THE TASK:
An exact copy of every entry below is needed.

Data extracted from a collection
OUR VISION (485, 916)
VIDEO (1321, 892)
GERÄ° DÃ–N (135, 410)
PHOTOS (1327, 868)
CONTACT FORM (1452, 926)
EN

SOLUTION TO THIS TASK:
OUR VISION (485, 916)
VIDEO (1321, 892)
GERÄ° DÃ–N (135, 410)
PHOTOS (1327, 868)
CONTACT FORM (1452, 926)
EN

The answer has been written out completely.